AIM OF THE EXERCISE ▸ Copy out the items word for word, starting at the line containing "Where should I" and ending at the line containing "Looking at the screenshot, I should 117,509.". Omit the pictures.

* start *

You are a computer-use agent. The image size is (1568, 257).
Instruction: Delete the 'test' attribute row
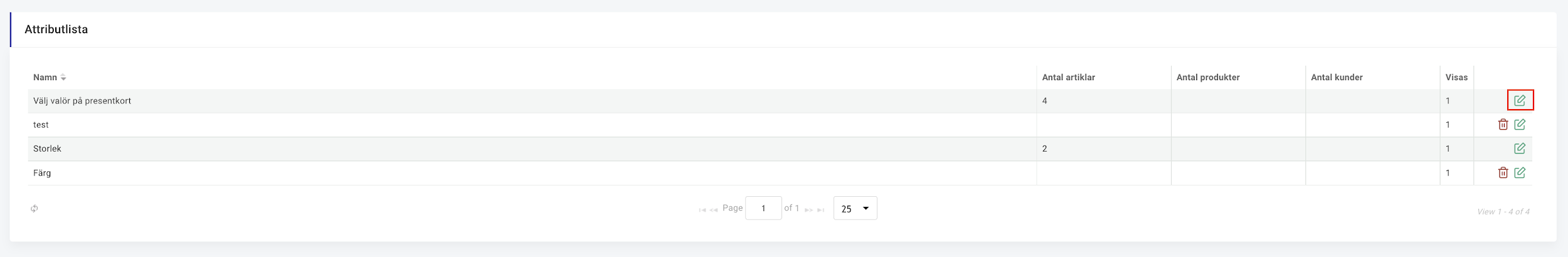coord(1503,124)
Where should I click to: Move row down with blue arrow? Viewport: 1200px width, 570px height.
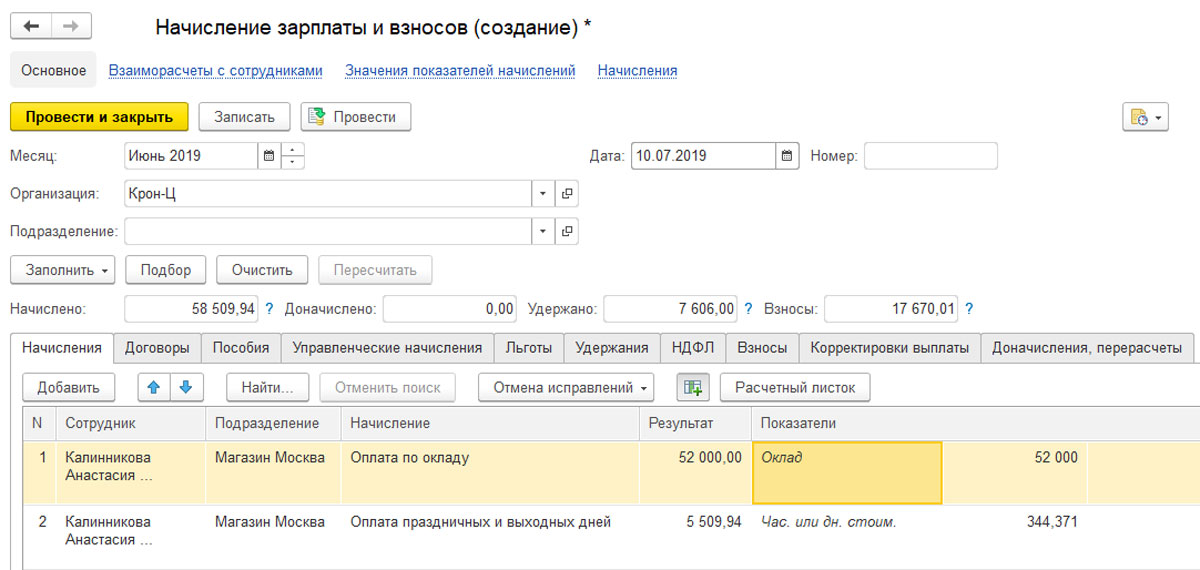pyautogui.click(x=185, y=387)
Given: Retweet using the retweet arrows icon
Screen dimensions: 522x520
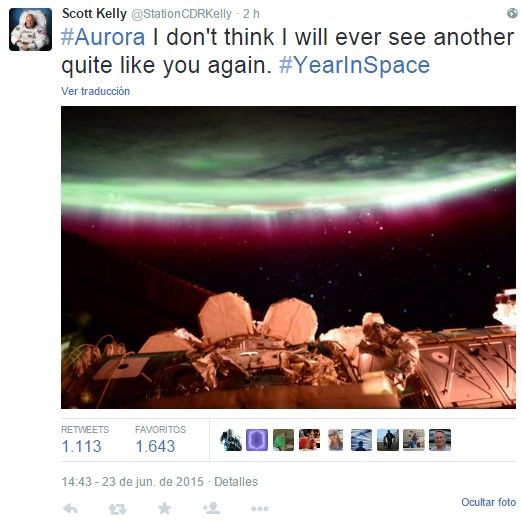Looking at the screenshot, I should 117,509.

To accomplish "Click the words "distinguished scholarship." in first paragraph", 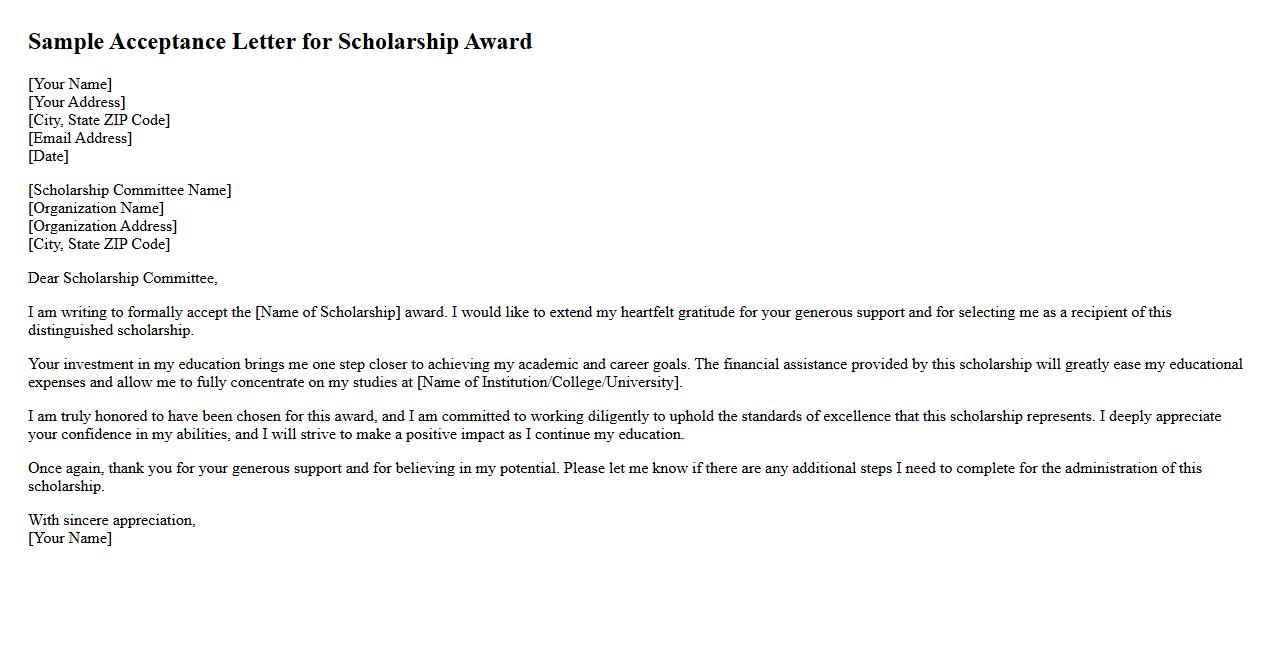I will click(x=111, y=330).
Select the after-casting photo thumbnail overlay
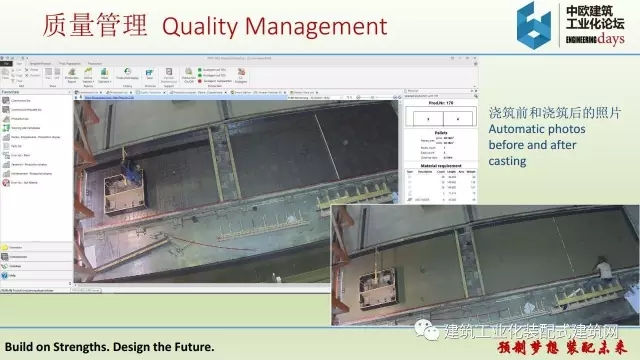The image size is (640, 360). [x=485, y=265]
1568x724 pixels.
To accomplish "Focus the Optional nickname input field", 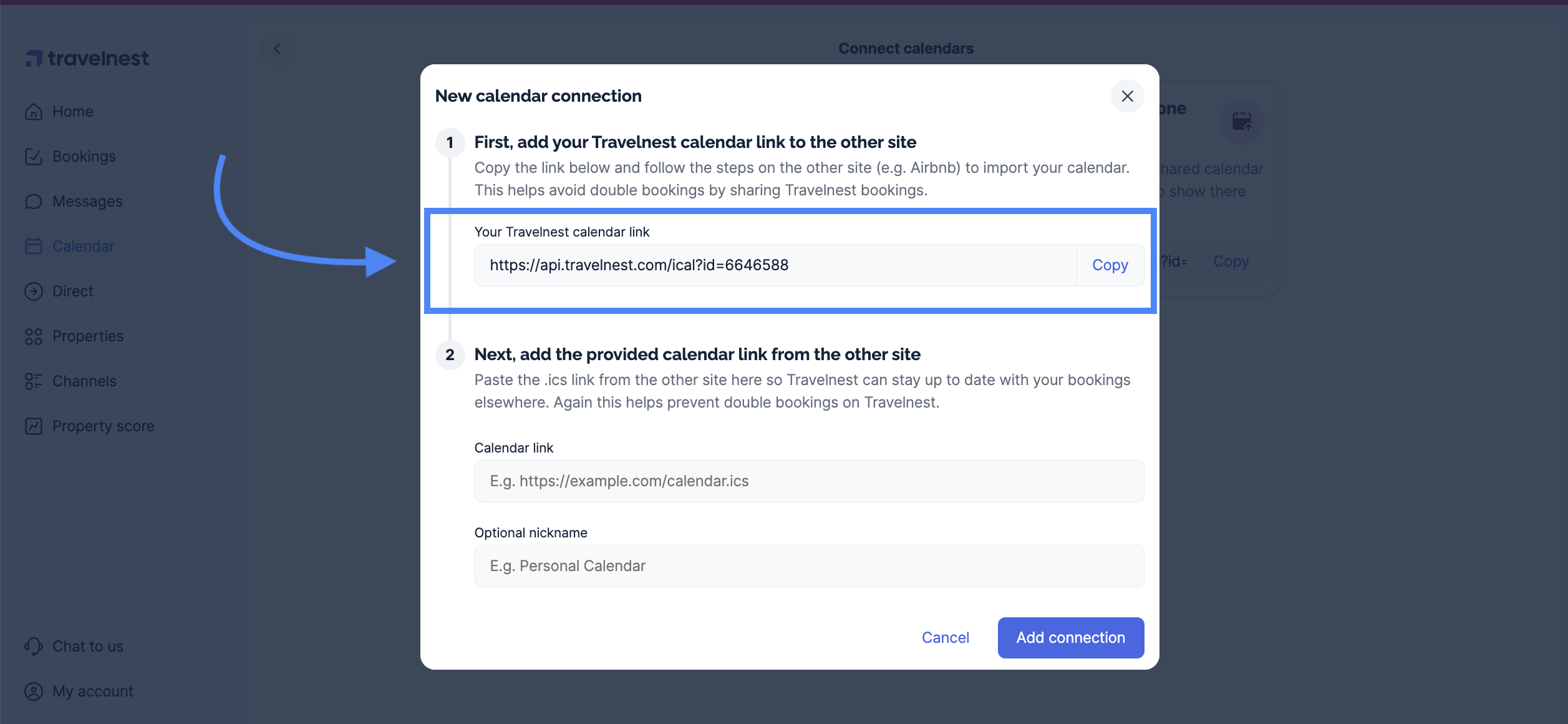I will pos(808,566).
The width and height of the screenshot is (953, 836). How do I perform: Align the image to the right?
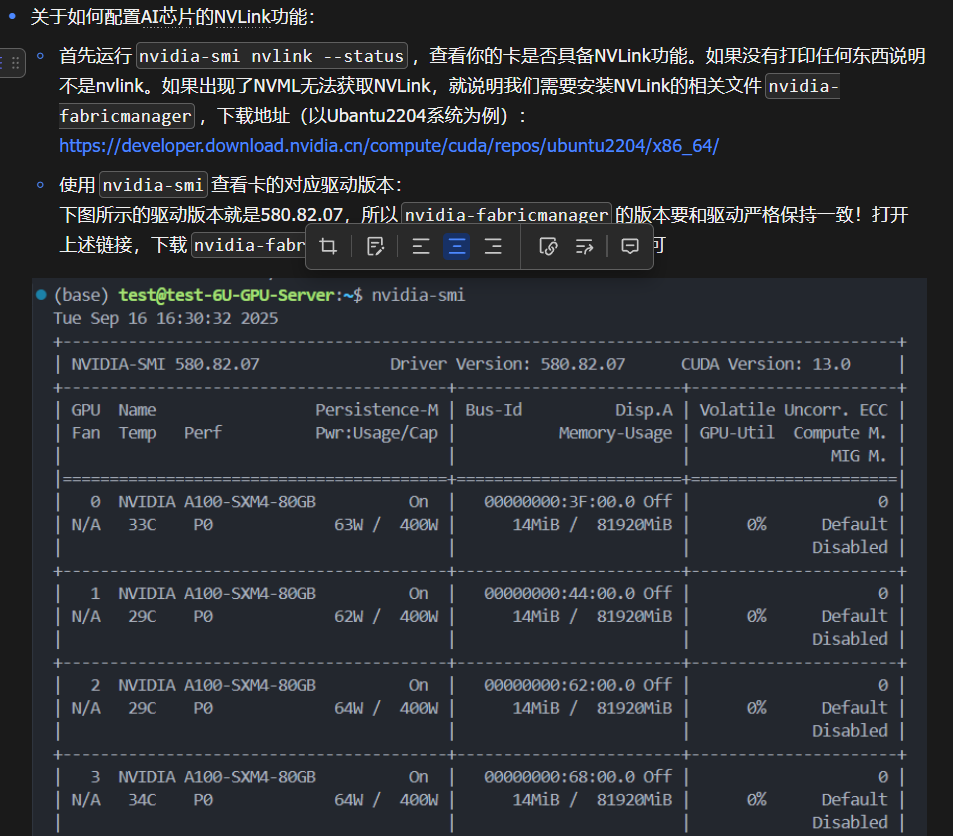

* end *

FULL ANSWER ▸
Where should I click to: Move row down with blue arrow? Viewport: 1200px width, 570px height.
pyautogui.click(x=185, y=387)
Given: Retweet using the retweet arrows icon
Screen dimensions: 522x520
Looking at the screenshot, I should 117,509.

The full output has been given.